**TASK REQUIREMENTS**
[1] In the passage on Jadiriyah, where is Professor Samarree now claiming political asylum?
[2] List every publication that the passage on Jadiriyah says was offered Professor Samarree's story.

**SELECTION**
Within days, Professor Samarree had arranged
for himself and his family to flee the country. He is now in
Europe, where he is claiming political asylum.
The full details of Professor Samarree’s
story and a detailed account of the US-built Iraqi intelligence
apparatus are contained in the article Ghosts
of Jadiriyah, published by the BRussells
Tribunal. It should be noted that the story was offered
on the one-year anniversary of discovery of the Jadiryah facility
to a range of mainstream media publications, including New Yorker,
New Statesman, the Independent, The Big Issue, as well as to
the radical left publication Z Mag. Of them all, only the New
Statesmen and Z Mag were courteous enough even to reply to affirm
their rejection. It seemed that Professor Samarree’s remarkable
story and any further interest in Jadiriyah were simply off
the agenda.
But Jadiriyah, with its ghosts and its
horror, will not go away.

**ENTRIES SUPPLIED**
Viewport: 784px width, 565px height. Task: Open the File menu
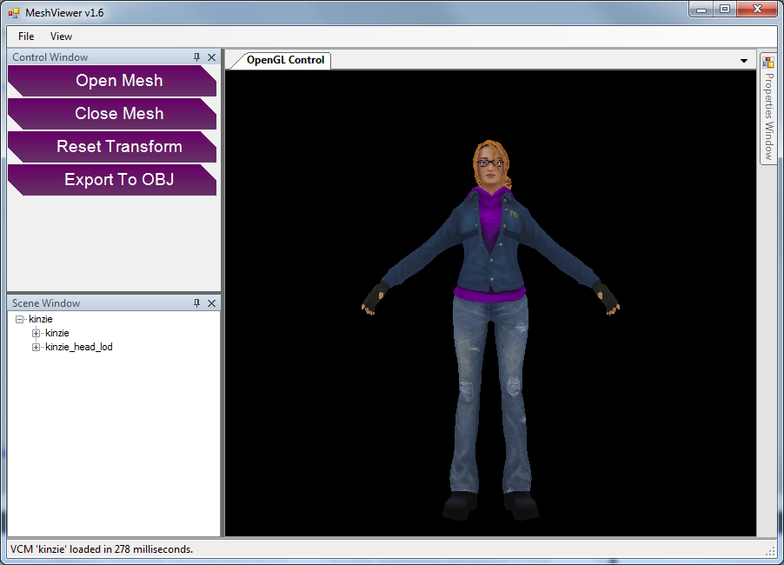click(26, 37)
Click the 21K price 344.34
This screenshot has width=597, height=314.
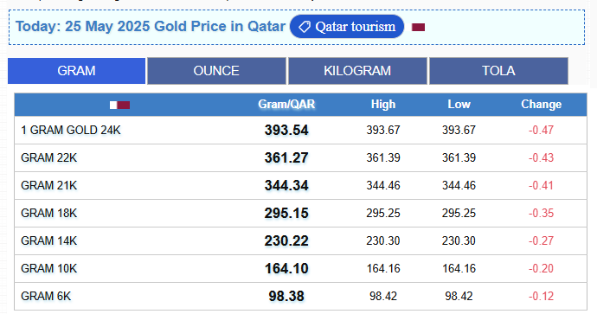tap(286, 185)
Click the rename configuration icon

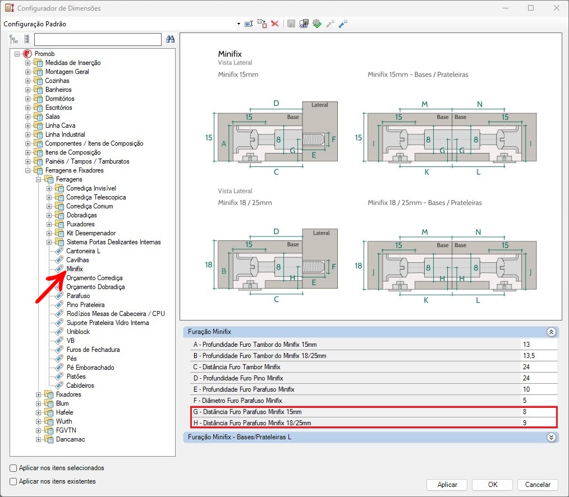(249, 24)
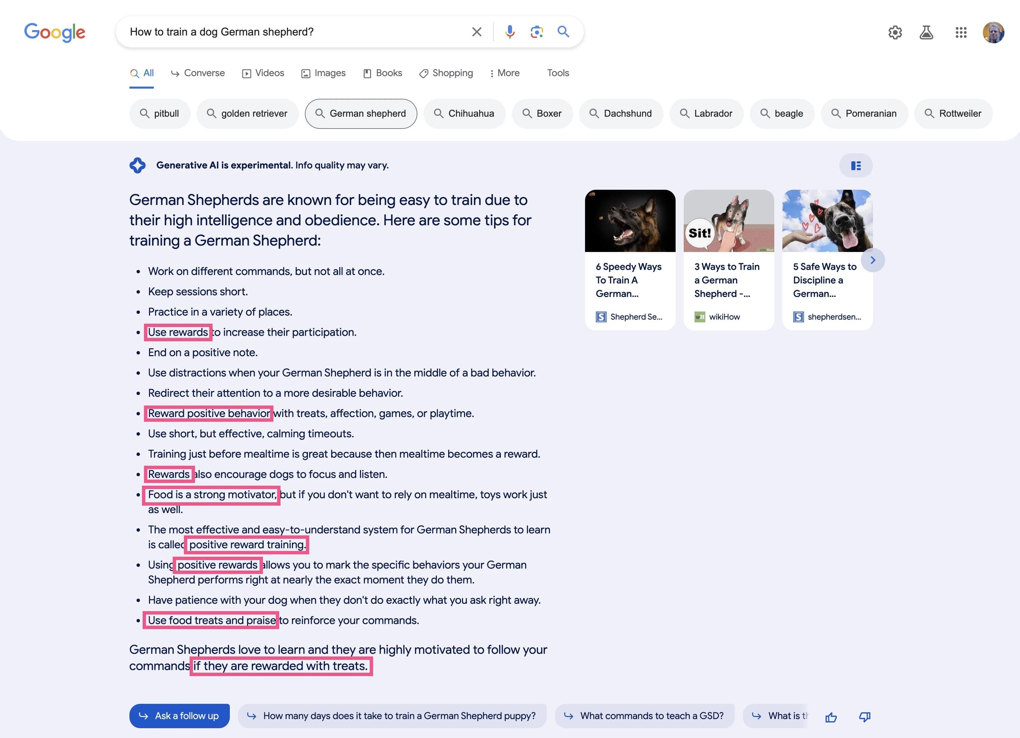This screenshot has height=738, width=1020.
Task: Switch to the Videos tab
Action: tap(263, 73)
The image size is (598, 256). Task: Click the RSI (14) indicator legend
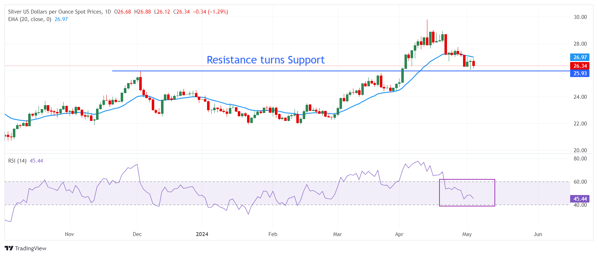[x=17, y=161]
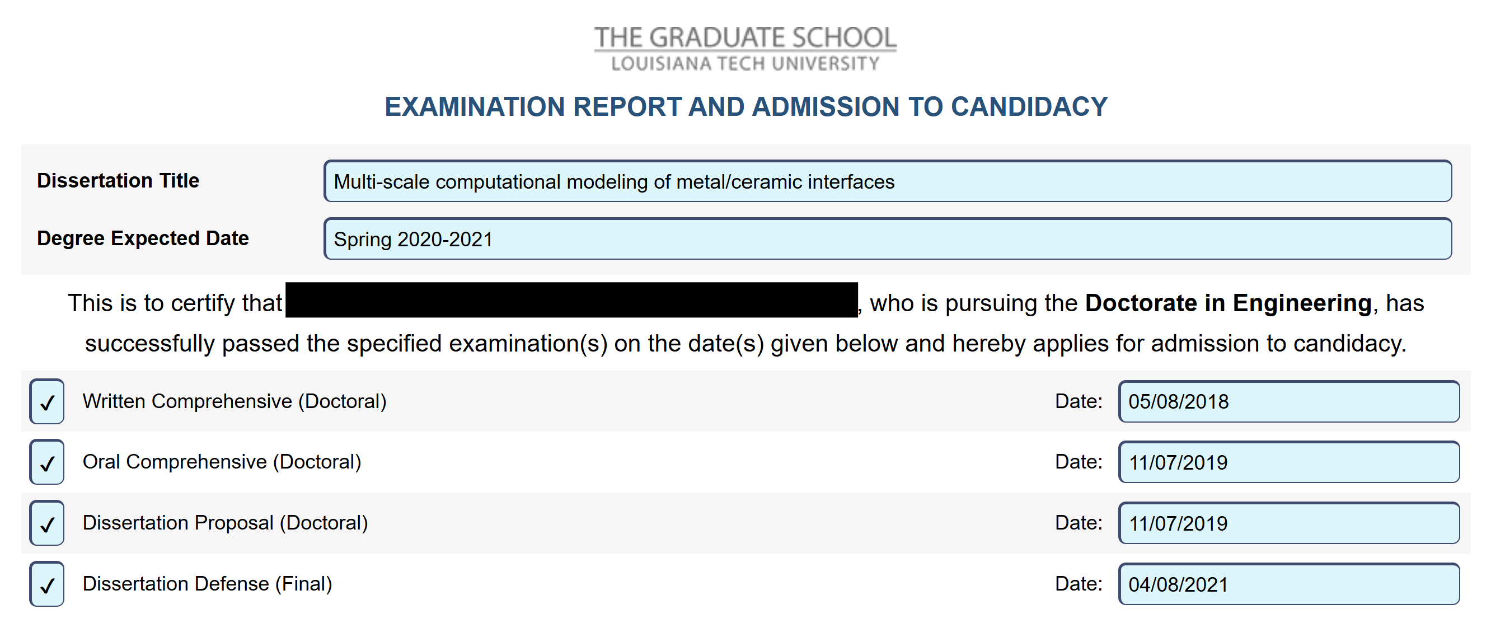Viewport: 1491px width, 623px height.
Task: Click the Dissertation Defense (Final) label
Action: 207,584
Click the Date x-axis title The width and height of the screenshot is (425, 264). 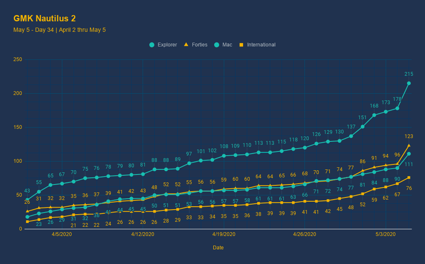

**CORRECT ANSWERS**
[1] Europe

[2] New Yorker, New Statesman, the Independent, The Big Issue, Z Mag